みなさんは水中を自由に動き回るロボットを操作してみたいと思ったことはありませんか?
MITシーグラント(MITの持つ科学技術の知見を活かして、海や沿岸をより良くし、未来につなげていくための活動をしている組織)が開発した「SeaPerch II」は、学生たちに水中探査の楽しさを教えてくれる素晴らしい教材です。
誰でも使える水中ロボット
SeaPerch IIではArduinoを使って造られています。
Arduinoの基本理念は「複雑な技術を簡単に」することです。むき出しの基板であるマイクロコントローラー(小さなコンピューター)は初心者には難しく感じるかもしれませんが、Arduino開発ボードは学生でも親しみやすく勉強しやすい仕組みになっています。
MITシーグラントはこの特徴を活かして、学生向けの新しい水中ROV(遠隔操作型水中ロボット)「SeaPerch II」を設計しました。

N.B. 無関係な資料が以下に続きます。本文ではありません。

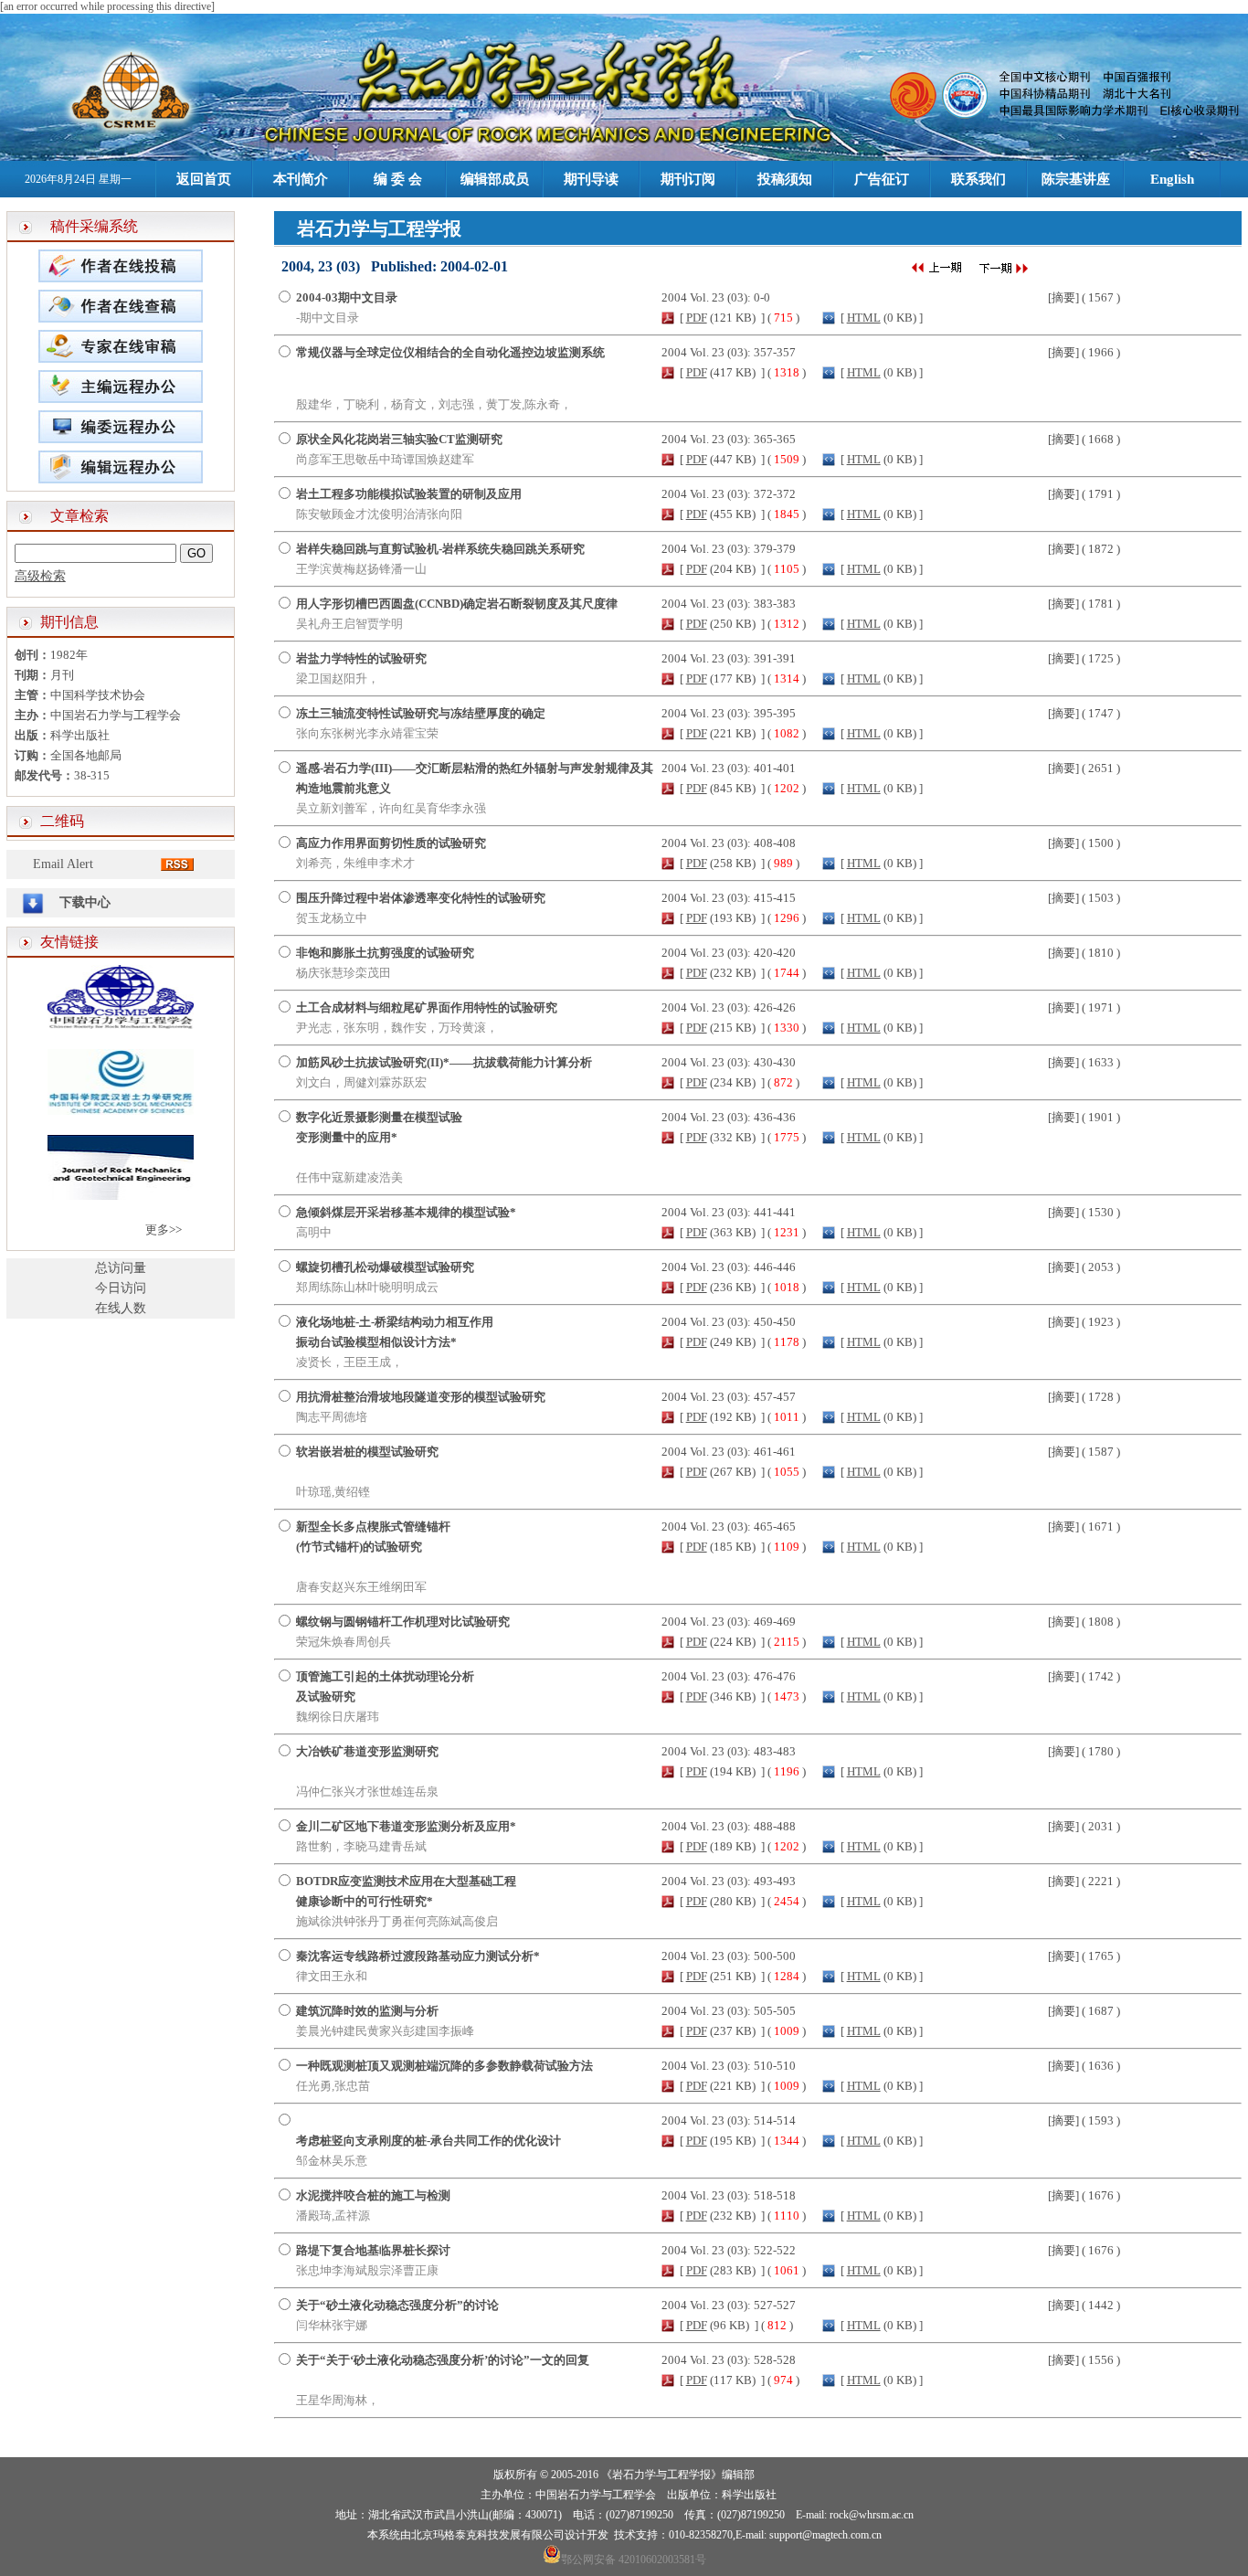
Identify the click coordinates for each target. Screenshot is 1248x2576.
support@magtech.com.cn (825, 2534)
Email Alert (63, 864)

MITシーグラントプログラムは2003年に最初のSeaPerchを立ち上げ、学生たちを水中ROVの世界へ導きました。オリジナルのSeaPerchは一般的な部品で手頃に作れるものでしたが、技術は過去20年間でかなり進歩しており、新しいSeaPerch IIは現代の技術が提供するものを最大限に活用しています。

モジュール式の新しいアプローチ
特にSeaPerch IIは、センサー、物をつかむ機能、データ収集システムに新しいモジュール式アプローチを採用しています。これらのモジュールはArduinoボードを中心に構築されており、最大限のアクセスのしやすさと柔軟性を実現しています。

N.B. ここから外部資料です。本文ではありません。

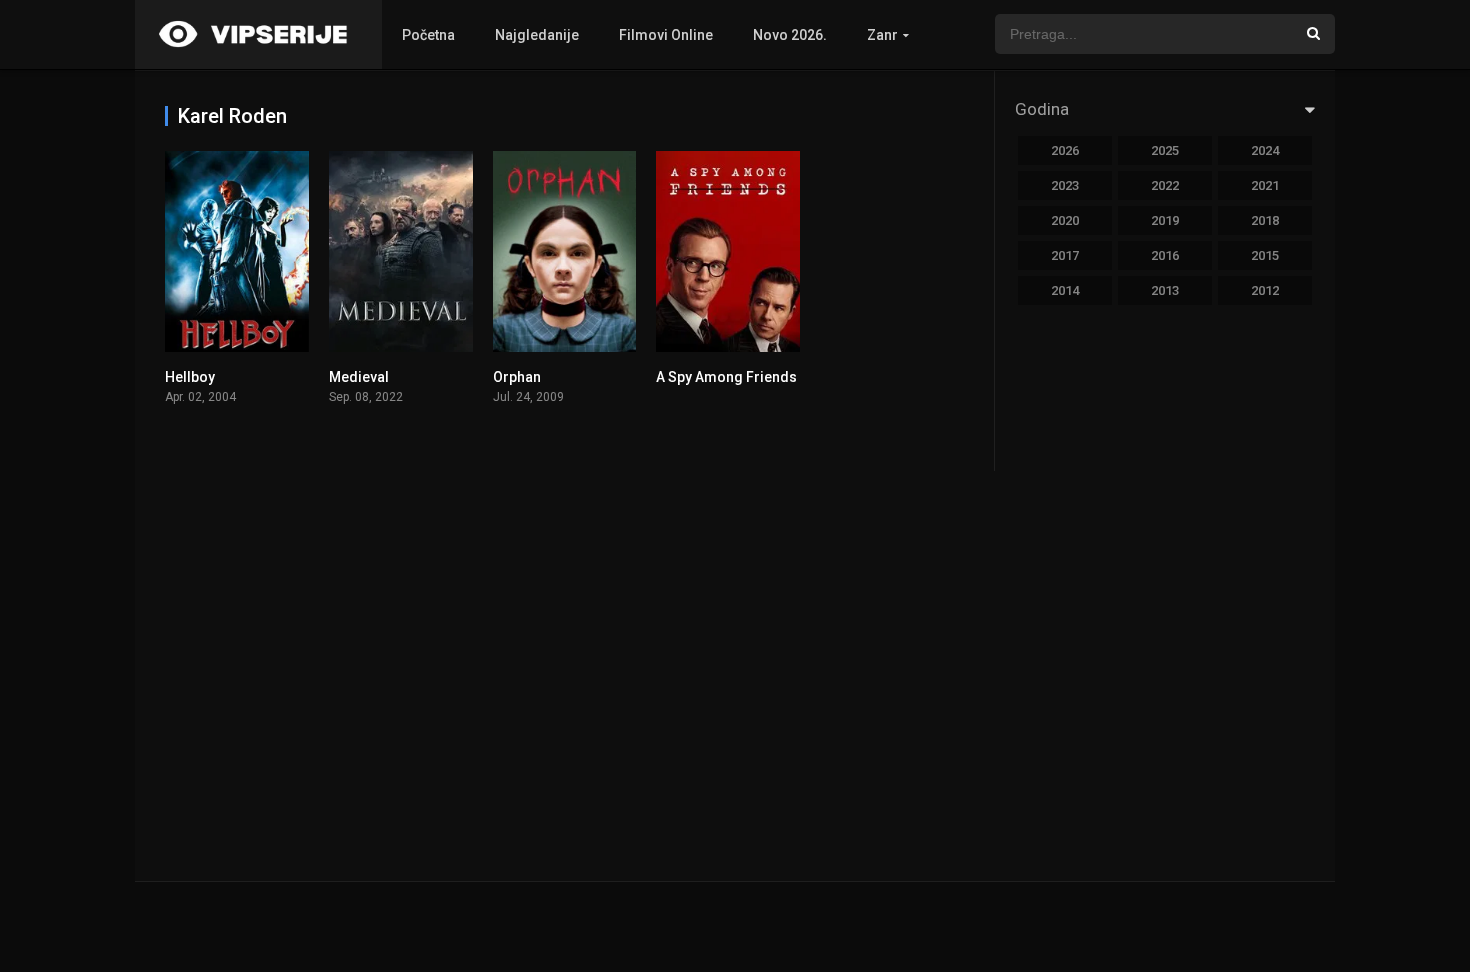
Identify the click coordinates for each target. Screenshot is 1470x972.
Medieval (359, 377)
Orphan (517, 377)
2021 (1265, 185)
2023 (1065, 185)
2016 (1165, 255)
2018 (1265, 220)
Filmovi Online (666, 35)
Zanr (882, 35)
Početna (428, 35)
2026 (1065, 150)
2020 (1065, 220)
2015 (1265, 255)
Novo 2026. (790, 35)
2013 (1165, 290)
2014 (1065, 290)
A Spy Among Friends (726, 377)
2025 (1165, 150)
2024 (1265, 150)
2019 (1165, 220)
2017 (1065, 255)
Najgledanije (537, 35)
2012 (1265, 290)
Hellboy (190, 377)
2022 (1165, 185)
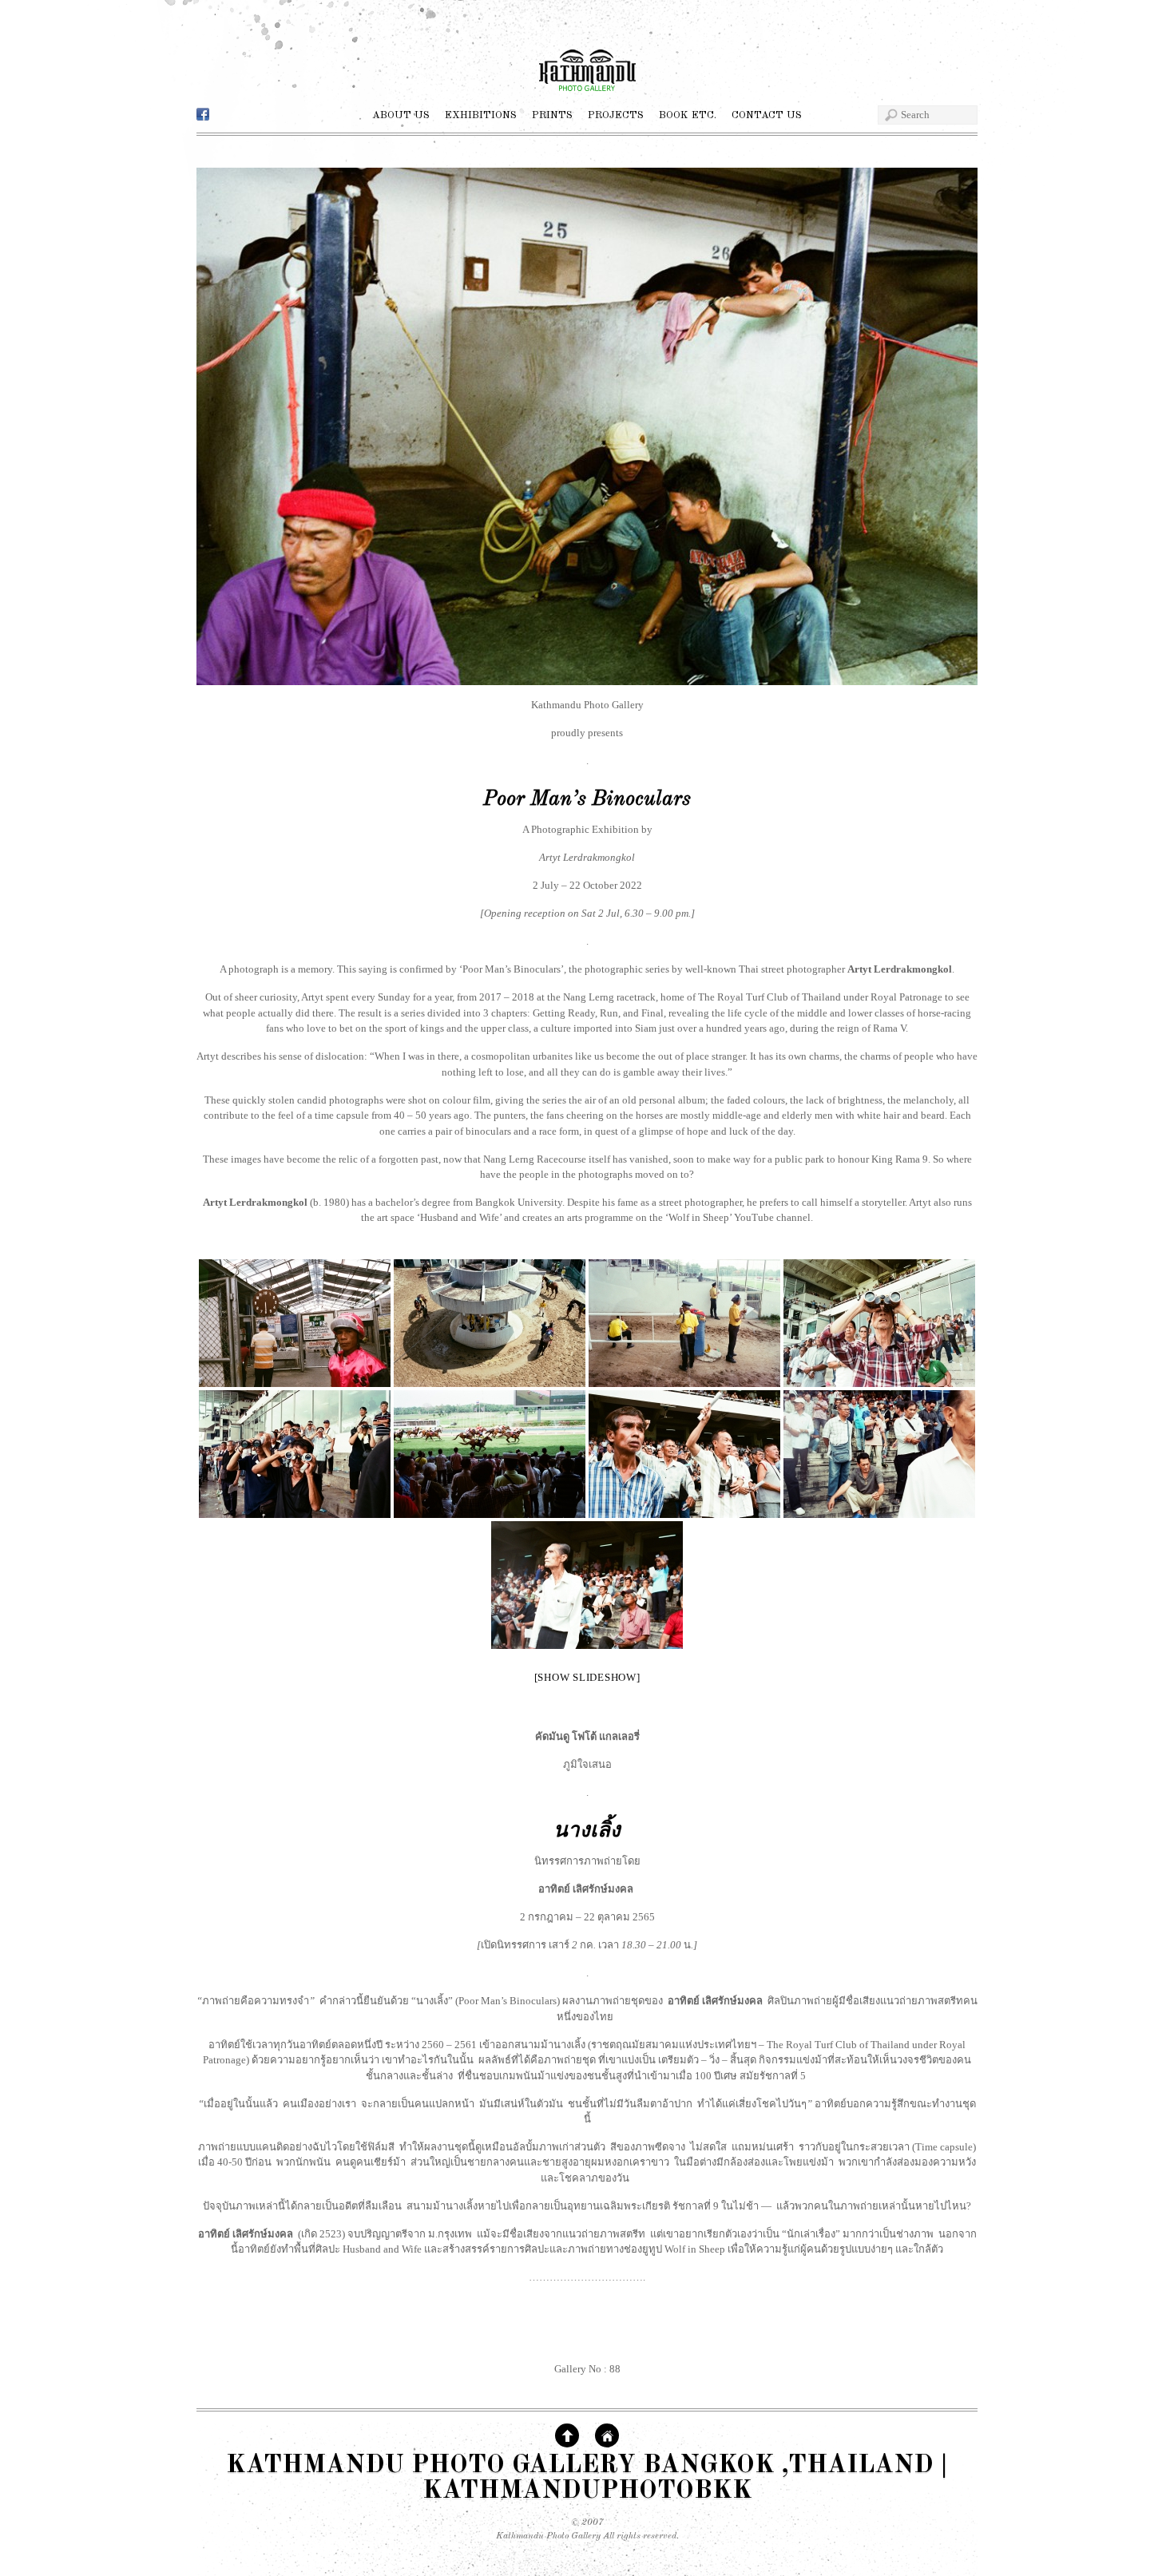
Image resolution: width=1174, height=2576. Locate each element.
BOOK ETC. (687, 115)
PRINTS (552, 115)
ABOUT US (401, 115)
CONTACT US (767, 115)
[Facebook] (202, 115)
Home (607, 2435)
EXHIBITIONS (481, 115)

SeaPerch IIはまだ開発初期段階ですが、すでに新しい基本ROVと互換性のあるモジュールがいくつか利用可能です。
例えば「モジュール1」は、Arduino UNOシリーズのボードを中心に設計された「ロボットひげセンサー」です。これは柔軟で防水のセンサーで、物理的な物体との接触を検知するために抵抗値の変化を利用しています。

「モジュール2」は、圧力、深度、温度を測るセンサーです。ここでも中心部品はArduinoボードです。これは風船の中に密閉されたAdafruit LPS35HW圧力センサーを監視します。深度が増すと、風船の外側の水圧も上がります。それにより風船内部の空気圧が上昇し、センサーがその変化を測定します。
注意事項
水中ロボットを操作する際は、安全に十分注意しましょう。電気機器と水は通常一緒に扱うと危険ですので、必ず防水対策がされているか確認してください。また、自然環境で使用する場合は、環境への影響を最小限に抑えるよう心がけましょう。
オリジナルのSeaPerchと同様に、SeaPerch IIは学生たちに水中ROVに親しむ機会を提供し、その過程で貴重なスキルを身につけることができます。これからの海洋探査の世界を、あなたも体験してみませんか?
入手方法と価格
SeaPerch ROV Kitは教育機関向けに約165ドル(約25,000円)から販売されています。詳細や購入方法はSeaPerchの公式ウェブサイトで確認できます。